Document text »
---*---

Medication has helped the majority of asthma patients to live a perfectly normal and healthy life, said the Jinnah Postgraduate Medical Centre’s head of chest medicine, Prof. Nadeem Rizvi.
He was speaking at a seminar on asthma organised by his department in collaboration with the Pakistan Chest Society on Wednesday. Chest physicians, postgraduate students and doctors attended the seminar.
Prof. Rizvi spoke about managing the condition, including cases that are difficult to handle, while the chest physician and consultant, Dr Mirza Saifullah, said that over 300 million people across the globe suffer from asthma.
Prevalence is increasing in countries like Pakistan due to urbanisation and the adoption of western lifestyle. The exposure of children and pregnant women to household allergens like dust mites and rodent and cockroach excretions also leads to asthma.
Dr Nisar Rao, a consultant chest physician at Ojha Institute of Chest Diseases, said that asthma is under-diagnosed, particularly in developing countries. He pointed out that many of the patients are diagnosed with chest infections and treated with antibiotics and cough syrups.

---*---

Data extract »

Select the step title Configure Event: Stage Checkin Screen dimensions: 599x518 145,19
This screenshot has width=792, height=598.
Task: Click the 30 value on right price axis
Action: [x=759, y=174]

---*---

Apply what you read »
• a. Answer these questions using the asthma seminar report above.
(i) Which organization did the department of chest medicine work with to organize the seminar?
(ii) According to Dr Mirza Saifullah, how many people across the globe suffer from asthma?
(iii) At which institute is Dr Nisar Rao a consultant chest physician?
• b. Write out everything in the asthma seminar report from "Medication has helped" down to "suffer from asthma.", without changing a word.
• c. Translate this sentence from the asthma seminar report into Spanish: "Chest physicians, postgraduate students and doctors attended the seminar."

Responses in order »
• a.
(i) The Pakistan Chest Society.
(ii) Over 300 million people.
(iii) The Ojha Institute of Chest Diseases.

• b.
Medication has helped the majority of asthma patients to live a perfectly normal and healthy life, said the Jinnah Postgraduate Medical Centre’s head of chest medicine, Prof. Nadeem Rizvi.
He was speaking at a seminar on asthma organised by his department in collaboration with the Pakistan Chest Society on Wednesday. Chest physicians, postgraduate students and doctors attended the seminar.
Prof. Rizvi spoke about managing the condition, including cases that are difficult to handle, while the chest physician and consultant, Dr Mirza Saifullah, said that over 300 million people across the globe suffer from asthma.

• c. Neumólogos, estudiantes de posgrado y médicos asistieron al seminario.